Third course #1: Pork (belly and loin) with mustard seeds and spatzle. Oh. My. This was obscenely good. The pork belly was tender and melted in the mouth. Nothing like well cooked pork belly to make my day. The mustard seeds added a really nice twist to the dish, and in my opinion elevated it to something a little more special. Though to be honest, the pork was cooked so well that I wouldn’t have cared if I was only served the pork belly and loin with no accompaniments.

Third course #2: Veal with winter vegetables and sweetbreads cooked two ways. You might be getting bored of all the superlatives I’m using to describe the food, but it’s hard to not use an abundance of superlatives when the food is so good. The veal was by far the best piece of veal I have ever tasted. Hands down. It was wonderfully tender and worked very well with the sweetbreads.

Pre-dessert: Tangerine with jasmine and celery. Looks can be so deceiving. This looked like a “normal” plate of tangerine granita… oh, how wrong I was. The tangerine granita had pieces of tangerine in it, and was paired with the most delicious jasmine ice cream and jasmine foam. The thing that made it special was the inclusion of micro celery leaves in the dish – I normally hate anything with celery in it (yes, hate with a capital “H”), but I really enjoyed this. In fact I think it wouldn’t have been as good sans the celery leaves. This doesn’t mean I now love celery though, mind you!

Dessert #1: Lemon frozen yogurt with lemon crumble, candied lemon and candied olive. The frozen yogurt was bursting with citrussy goodness, and was served with variations of lemon cake – a lemon crumble, a lemon cake “slice”, and small morsels of lemon cake. The biggest surprise of the dish was the candied olives, which I thought would be out of place in the midst of all the lemony goodness – but actually worked very well.

Dessert #2: Coconut and passion fruit ice cream, with papaya and bruleed pineapple. This was a tropical island on a plate. Both ice creams were refreshing and bursting with flavour (I preferred the coconut – only just!), yet very creamy.
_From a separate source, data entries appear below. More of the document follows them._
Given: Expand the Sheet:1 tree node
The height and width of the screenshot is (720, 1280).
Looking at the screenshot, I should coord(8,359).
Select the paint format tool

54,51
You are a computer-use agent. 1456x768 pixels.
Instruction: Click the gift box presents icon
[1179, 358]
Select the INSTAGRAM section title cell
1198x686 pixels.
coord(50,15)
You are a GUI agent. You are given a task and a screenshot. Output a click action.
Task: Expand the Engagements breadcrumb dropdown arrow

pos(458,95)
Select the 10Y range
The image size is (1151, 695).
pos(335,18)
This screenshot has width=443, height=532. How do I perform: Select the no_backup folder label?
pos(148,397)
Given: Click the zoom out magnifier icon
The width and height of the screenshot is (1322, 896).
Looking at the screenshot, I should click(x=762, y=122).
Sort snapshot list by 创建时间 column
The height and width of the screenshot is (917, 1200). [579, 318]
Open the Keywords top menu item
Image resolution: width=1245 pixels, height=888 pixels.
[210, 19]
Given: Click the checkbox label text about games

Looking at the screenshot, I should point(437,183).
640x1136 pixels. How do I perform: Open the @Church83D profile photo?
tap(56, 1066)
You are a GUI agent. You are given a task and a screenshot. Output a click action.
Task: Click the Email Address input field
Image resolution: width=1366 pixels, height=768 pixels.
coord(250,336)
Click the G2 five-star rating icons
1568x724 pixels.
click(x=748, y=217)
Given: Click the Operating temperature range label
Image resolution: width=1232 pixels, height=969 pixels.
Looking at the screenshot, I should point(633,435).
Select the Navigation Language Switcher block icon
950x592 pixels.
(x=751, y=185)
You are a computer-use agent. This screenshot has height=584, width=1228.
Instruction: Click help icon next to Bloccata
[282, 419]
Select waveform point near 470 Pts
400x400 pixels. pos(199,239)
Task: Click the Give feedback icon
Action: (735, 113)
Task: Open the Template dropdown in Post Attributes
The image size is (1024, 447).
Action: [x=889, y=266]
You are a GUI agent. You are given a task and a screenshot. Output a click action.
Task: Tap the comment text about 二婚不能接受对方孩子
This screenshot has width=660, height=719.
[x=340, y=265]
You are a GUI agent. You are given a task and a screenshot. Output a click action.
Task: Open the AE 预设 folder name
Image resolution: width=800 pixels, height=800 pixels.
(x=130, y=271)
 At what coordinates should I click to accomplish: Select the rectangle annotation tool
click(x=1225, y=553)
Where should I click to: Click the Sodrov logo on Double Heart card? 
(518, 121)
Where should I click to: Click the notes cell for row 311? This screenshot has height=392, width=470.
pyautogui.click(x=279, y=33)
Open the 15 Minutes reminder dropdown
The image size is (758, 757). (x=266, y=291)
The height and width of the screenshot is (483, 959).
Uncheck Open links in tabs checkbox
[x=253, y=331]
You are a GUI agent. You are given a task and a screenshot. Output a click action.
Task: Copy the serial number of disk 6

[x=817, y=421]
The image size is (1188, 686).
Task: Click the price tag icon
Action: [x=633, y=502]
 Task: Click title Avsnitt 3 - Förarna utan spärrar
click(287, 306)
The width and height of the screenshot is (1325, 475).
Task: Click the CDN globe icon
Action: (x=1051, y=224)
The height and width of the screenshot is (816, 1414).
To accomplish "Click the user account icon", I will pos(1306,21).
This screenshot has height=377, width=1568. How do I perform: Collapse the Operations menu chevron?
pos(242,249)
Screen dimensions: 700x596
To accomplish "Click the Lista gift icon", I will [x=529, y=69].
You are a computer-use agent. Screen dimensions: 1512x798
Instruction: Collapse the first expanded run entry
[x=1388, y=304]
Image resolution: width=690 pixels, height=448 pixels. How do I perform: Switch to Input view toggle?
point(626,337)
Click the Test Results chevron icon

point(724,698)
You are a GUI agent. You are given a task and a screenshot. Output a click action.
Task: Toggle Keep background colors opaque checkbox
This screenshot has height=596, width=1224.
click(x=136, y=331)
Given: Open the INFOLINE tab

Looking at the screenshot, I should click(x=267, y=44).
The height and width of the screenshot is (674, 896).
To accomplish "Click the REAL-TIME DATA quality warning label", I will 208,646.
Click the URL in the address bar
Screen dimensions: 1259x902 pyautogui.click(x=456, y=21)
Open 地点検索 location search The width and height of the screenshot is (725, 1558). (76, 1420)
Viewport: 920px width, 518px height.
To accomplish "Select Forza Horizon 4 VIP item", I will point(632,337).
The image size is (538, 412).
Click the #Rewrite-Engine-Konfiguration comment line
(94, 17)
The mini meringues also were a very nice touch, and helped to add texture to the dish.

And to finish off the meal, some peanut brittle and lime pate de fruit. I especially liked the pate de fruit and its zingy-ness.

All in all, this was a fantastic meal. I now understand why Eleven Madison Park is so highly recommended – it definitely lives up to the hype. And I haven’t even touched upon the service, which was absolutely impeccable and made the meal even more memorable. I am definitely a fan, and will definitely be making a reservation at Eleven Madison Park the next time I find myself in New York.

Eleven Madison Park
11 Madison Avenue
New York, NY 10010-3643
Lunch: Monday–Friday, noon–2:00p.m.
Dinner: Monday–Saturday, 5:30 p.m.–10:00p.m.


11 thoughts on “New York: Eleven Madison Park”

    1. Me too! I just worry that I won’t be able to make a beautiful cut in the egg shell and thus have an ugly presentation vessel… these ones were so precisely and perfectly cut!

  1. LOVE the presentation of the sabayon in egg shells 🙂 Looks like a fantastic meal (and great pics!!)… it’s so on my to-eat list for next time 🙂

  2. Wow! All the dishes were amazing, be it presentation, ingredients used, and flavor combinations. The bread roll you described sounds interesting. How I wish I could have one to know how its texture is like.